> _Challenge A_
Please render the entries below as a Markdown table with the columns Row and Line. Cover everything from the line containing "Create a new" down to the line containing "I will pos(164,33).", and leave out blank lines.

In one embodiment, the neural network includes a neural network trained based on training data that has been labeled based on a discretized format. For example, the training data may include a plurality of images of a driving environment. The training data may also include label data indicating for each image. The label data may include a discretized height for each discretized image column of each of the plurality of images that includes a value for a discretized row where a boundary for a drivable region is located. For example, the image data may include one of the images of FIGS. 3-5 and label data including 19 values, each of the 19 values may include an integer in the range 0-25 to indicate the row where a boundary, non-drivable surface, object, or the like is located. For examples, the 19 values may include integers indicating the height of each of the markers 302, 402, 502 for each image. Based on this data, the neural network may be trained.

The maneuver component 1306 is selects a driving direction or driving maneuver for the vehicle to stay within the drivable region based on the plurality of outputs generated by the free space component 1304. The driving maneuver may include any vehicle maneuver such as a braking, acceleration, turning, or another maneuver. For example, the maneuver component 1306 may determine a distance from a current location that the vehicle may drive in each image column before arriving at a boundary of a driving surface. Because the outputs may be generated in real-time, the maneuver component 1306 can account for very recent changes or information that is generated by the free space component 1304. Thus, braking to avoid objects, curbs, or other non-drivable surfaces may be possible with very little processing power and inexpensive sensors.

FIG. 14 a schematic flow chart diagram illustrating a method 1400 for determining a location of a boundary of a drivable region or surface. The method 1400 may be performed by a drivable region component or vehicle control system such as the drivable region component 104 of FIG. 1 or 13 or the vehicle control system 100 of FIG. 1.

The method 1400 begins and a sensor component 1302 obtains 1402 an image for a region near a vehicle. A free space component 1304 generates 1404, based on the image, a plurality of outputs that each indicate a height for an image column of the image where a boundary of a drivable region is located. A maneuver component 1306 selects 1406 a driving direction or driving maneuver for the vehicle to stay within the drivable region based on the plurality of outputs.

Referring now to FIG. 15, a block diagram of an example computing device 1500 is illustrated. Computing device 1500 may be used to perform various procedures, such as those discussed herein. In one embodiment, the computing device 1500 can function as a drivable region component 104, automated driving/assistance system 102, vehicle control system 100, or the like. Computing device 1500 can perform various monitoring functions as discussed herein, and can execute one or more application programs, such as the application programs or functionality described herein. Computing device 1500 can be any of a wide variety of computing devices, such as a desktop computer, in-dash computer, vehicle control system, a notebook computer, a server computer, a handheld computer, tablet computer and the like.

> _Challenge B_
In the passage on drivable regions, what range of integers can each of the 19 label values take?

Raw entries
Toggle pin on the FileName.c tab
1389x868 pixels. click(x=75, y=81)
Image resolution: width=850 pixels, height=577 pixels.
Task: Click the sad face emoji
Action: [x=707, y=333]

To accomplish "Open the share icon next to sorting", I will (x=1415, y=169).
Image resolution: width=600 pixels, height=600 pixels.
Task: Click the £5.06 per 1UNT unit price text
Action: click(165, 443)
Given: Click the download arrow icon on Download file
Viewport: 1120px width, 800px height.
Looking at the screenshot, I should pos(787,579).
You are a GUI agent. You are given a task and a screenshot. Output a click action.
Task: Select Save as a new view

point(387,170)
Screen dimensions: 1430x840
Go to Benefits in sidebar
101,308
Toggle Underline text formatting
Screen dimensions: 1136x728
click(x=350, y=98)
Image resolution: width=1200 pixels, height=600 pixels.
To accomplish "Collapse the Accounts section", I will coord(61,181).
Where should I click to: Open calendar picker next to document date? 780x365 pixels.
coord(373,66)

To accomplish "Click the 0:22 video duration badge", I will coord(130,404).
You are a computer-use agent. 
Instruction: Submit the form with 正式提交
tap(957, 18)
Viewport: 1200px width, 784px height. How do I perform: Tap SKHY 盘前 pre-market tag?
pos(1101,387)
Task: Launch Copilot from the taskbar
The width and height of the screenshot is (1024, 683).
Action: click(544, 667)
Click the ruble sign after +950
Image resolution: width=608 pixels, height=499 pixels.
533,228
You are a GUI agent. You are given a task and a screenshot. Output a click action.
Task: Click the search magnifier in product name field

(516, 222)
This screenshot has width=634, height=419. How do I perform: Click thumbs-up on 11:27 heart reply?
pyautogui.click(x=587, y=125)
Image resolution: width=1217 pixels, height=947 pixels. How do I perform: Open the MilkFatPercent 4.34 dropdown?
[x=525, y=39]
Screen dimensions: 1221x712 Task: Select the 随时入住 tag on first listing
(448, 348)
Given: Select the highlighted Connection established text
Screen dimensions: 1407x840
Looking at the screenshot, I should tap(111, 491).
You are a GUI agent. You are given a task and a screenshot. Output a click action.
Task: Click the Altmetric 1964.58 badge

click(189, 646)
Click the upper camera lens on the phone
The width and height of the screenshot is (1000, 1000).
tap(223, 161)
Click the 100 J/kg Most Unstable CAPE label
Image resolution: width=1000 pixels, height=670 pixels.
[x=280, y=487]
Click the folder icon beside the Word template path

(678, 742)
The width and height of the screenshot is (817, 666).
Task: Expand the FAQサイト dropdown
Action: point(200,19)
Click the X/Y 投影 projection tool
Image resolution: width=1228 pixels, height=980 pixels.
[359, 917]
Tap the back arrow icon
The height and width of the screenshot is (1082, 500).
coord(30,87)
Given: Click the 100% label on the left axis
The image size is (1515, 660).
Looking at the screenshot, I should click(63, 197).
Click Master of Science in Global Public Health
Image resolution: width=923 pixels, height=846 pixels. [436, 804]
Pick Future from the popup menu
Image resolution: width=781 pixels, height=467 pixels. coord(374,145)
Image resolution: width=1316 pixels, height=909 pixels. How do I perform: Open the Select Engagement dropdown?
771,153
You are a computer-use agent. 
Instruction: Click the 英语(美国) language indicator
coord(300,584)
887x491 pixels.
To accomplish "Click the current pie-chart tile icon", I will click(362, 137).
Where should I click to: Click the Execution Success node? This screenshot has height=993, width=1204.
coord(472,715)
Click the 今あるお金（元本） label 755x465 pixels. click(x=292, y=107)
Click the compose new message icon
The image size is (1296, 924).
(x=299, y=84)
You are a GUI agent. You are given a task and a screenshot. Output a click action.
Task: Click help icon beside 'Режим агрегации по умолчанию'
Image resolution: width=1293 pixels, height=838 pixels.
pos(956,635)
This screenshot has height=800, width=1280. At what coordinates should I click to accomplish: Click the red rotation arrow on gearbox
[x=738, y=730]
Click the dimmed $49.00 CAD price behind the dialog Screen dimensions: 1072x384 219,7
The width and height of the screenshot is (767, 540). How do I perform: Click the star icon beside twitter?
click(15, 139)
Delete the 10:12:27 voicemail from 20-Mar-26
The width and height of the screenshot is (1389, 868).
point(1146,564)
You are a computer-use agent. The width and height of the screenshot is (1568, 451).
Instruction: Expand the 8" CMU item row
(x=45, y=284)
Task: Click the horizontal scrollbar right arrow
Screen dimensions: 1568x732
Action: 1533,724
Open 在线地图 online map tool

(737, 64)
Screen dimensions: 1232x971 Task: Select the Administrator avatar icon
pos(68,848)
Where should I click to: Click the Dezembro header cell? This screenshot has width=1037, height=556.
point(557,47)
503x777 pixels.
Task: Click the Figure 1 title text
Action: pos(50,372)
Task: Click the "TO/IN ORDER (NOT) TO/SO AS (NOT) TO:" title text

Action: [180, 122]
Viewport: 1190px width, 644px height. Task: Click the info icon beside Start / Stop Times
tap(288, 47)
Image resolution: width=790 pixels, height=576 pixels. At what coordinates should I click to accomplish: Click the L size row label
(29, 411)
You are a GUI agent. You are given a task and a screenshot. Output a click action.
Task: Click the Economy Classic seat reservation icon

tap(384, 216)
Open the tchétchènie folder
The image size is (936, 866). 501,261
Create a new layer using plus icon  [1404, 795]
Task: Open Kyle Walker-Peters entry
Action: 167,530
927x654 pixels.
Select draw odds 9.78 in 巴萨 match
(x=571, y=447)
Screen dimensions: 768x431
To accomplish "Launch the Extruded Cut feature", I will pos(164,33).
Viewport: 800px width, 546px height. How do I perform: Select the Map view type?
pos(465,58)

> _Reply A_
| Row | Line |
|---|---|
| 1 | Create a new layer using plus icon  [1404, 795] |
| 2 | Task: Open Kyle Walker-Peters entry |
| 3 | Action: 167,530 |
| 4 | 927x654 pixels. |
| 5 | Select draw odds 9.78 in 巴萨 match |
| 6 | (x=571, y=447) |
| 7 | Screen dimensions: 768x431 |
| 8 | To accomplish "Launch the Extruded Cut feature", I will pos(164,33). |

> _Reply B_
Each value is an integer in the range 0-25.